Iran’s Central Bank has proposed raising rates to three percentage points above inflation to curb prices, while an economic committee responsible for setting rates has proposed 14 percent or less. The IMF also said that introducing more flexibility in the exchange rate--by allowing market forces to play a bigger role in determining the currency’s value--would help lower inflation. Over the long term, restraining government spending will also be needed to reduce inflationary pressures, it said.
According to the IMF, money supply growth in the economy was relatively high amid lower rates, pressures on commercial banks to expand credit and “unsterilised“ purchases of foreign exchange by the Central Bank.
German Commercial Ties to Expand
Ways of expanding commercial cooperation between Iran and Germany were explored during a recent visit by an Iranian delegation to Berlin, said the chairman of Iran Chamber of Commerce, Industries and Mines.
Mohammad Nahavandian noted that setting up an Iranian trade center in Germany and forming a joint economic committee of the two countries were among the decision taken during the visit, IRNA reported.
Nahavandian said that the new privatization strategy of Iran’s government has provided new investment opportunities and prompted officials to boost trade ties.
He said that Iranian and German economic and commercial sectors will ask political officials to hold serious negotiations to resolve the problems created by sanctions against Iran.
Implementation of Article 44 of the Constitution, which seeks large-scale privatization, has paved the way for the private sector to become involved in new economic activities, and German companies should be informed of this, he concluded.
Bank Sarmayeh to Set Up Dutch Branch
Bank Sarmayeh, a private Iranian bank, is planning to establish a branch in the Netherlands, the bank’s managing director announced.
“Our new branch will be registered in the Netherlands and operate under the Dutch banking and monetary laws,“ Baha’eddin Hosseini Hashemi said.
He further said that Sarmayeh has bought a 50-percent stake in a Tajik bank, adding that the new joint bank will begin operations in the next three months.
Bank Sarmayeh, which is one of Iran’s six private banks, was established in 2005.
Its total revenues in the last fiscal year stood at 1.3 trillion rials ($144 million), Hashemi was quoted by Fars News Agency as saying.
The report to the bank’s latest general assembly put its profits for the last Iranian year (ended March 19, 2008) at 486 billion rials ($53 million).
Interest in Ecuador Refinery
China and Iran are interested in investing in a six-billion-dollar oil refinery Ecuador is building with Venezuelan help on the Pacific coast, President Rafael Correa said Saturday.

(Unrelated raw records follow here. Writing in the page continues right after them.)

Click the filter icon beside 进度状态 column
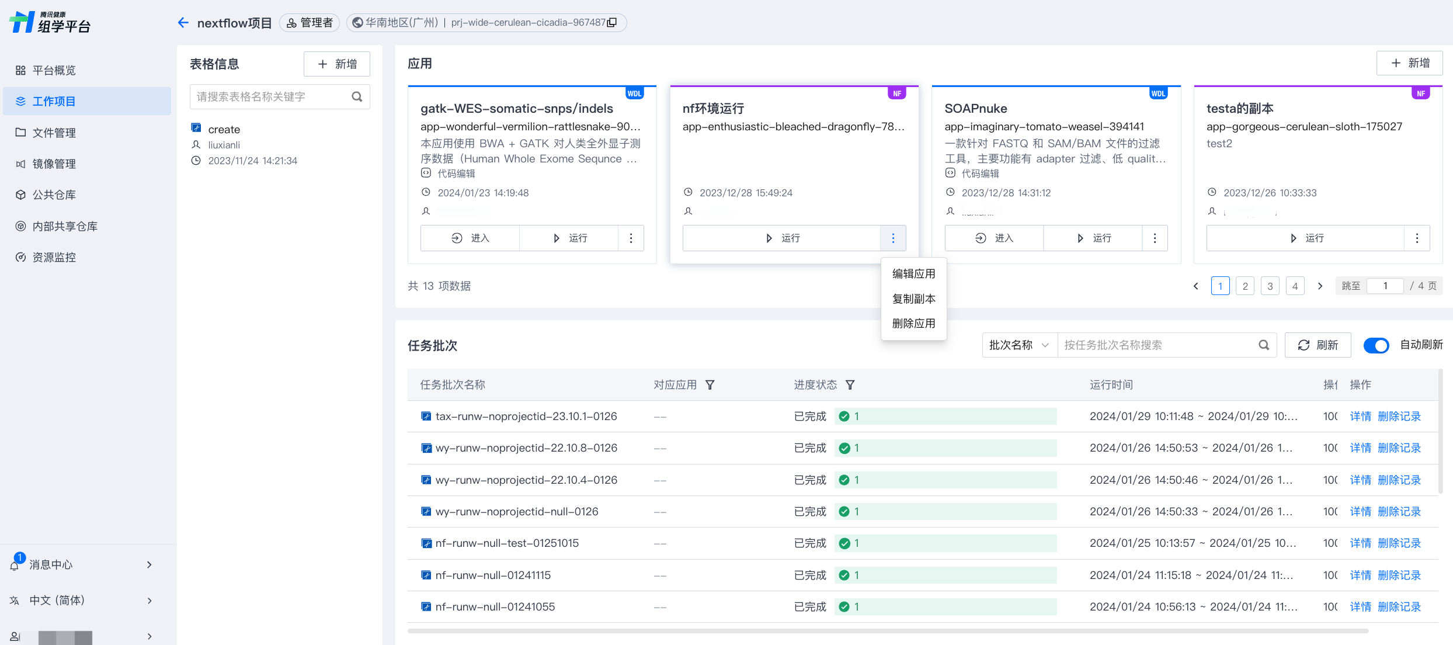This screenshot has height=645, width=1453. click(850, 385)
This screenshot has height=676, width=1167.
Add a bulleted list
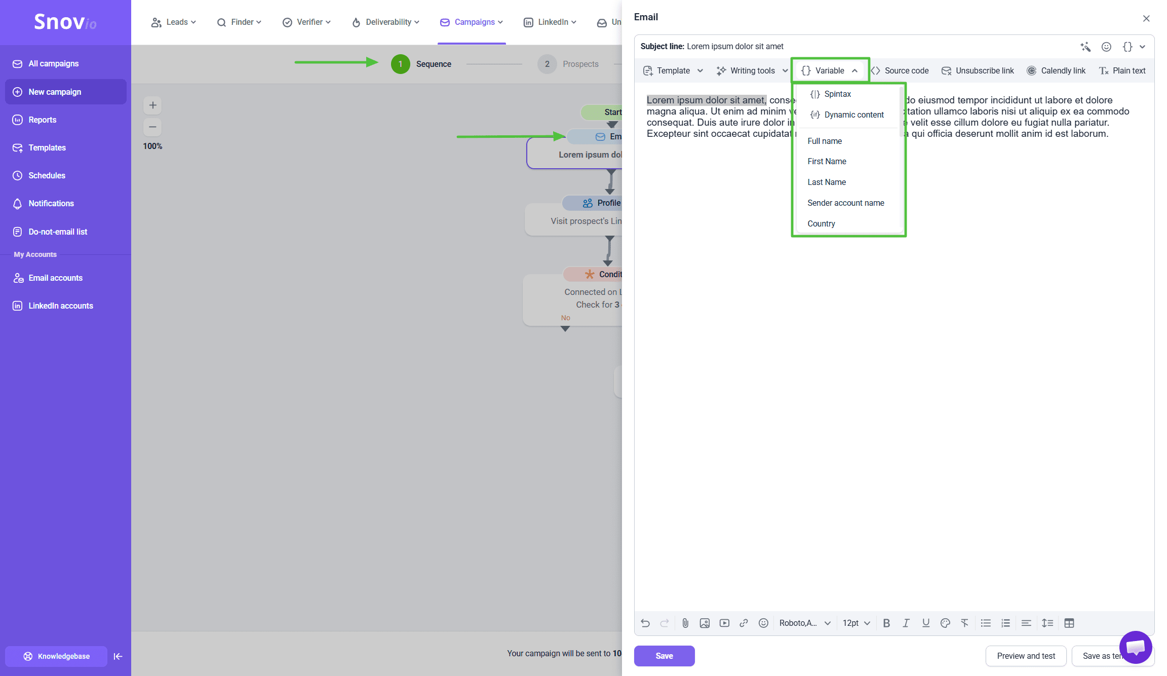986,623
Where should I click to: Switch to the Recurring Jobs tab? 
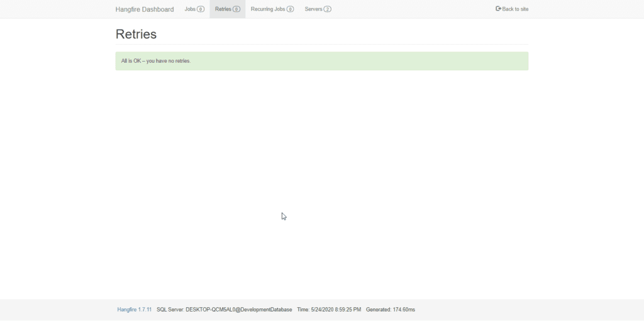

“That refinery is being built with (Venezuela’s state giant) PDVSA although Iran and China are also interested,“ the Ecuadoran leader said in his weekly television address.
The megaplant on the coast, on which Correa and his Venezuelan counterpart Hugo Chavez broke ground Wednesday, will be on line fully in 2013 and will be able to produce 300,000 barrels of oil per day.
Correa said Iran could be involved and shrugged off any cause for concern, AFP reported.
“Iran has a lot of experience in the oil field, it has been a producer for a long time, almost a century, and China is the leading oil consumer, so we will have a guaranteed market,“ said Correa.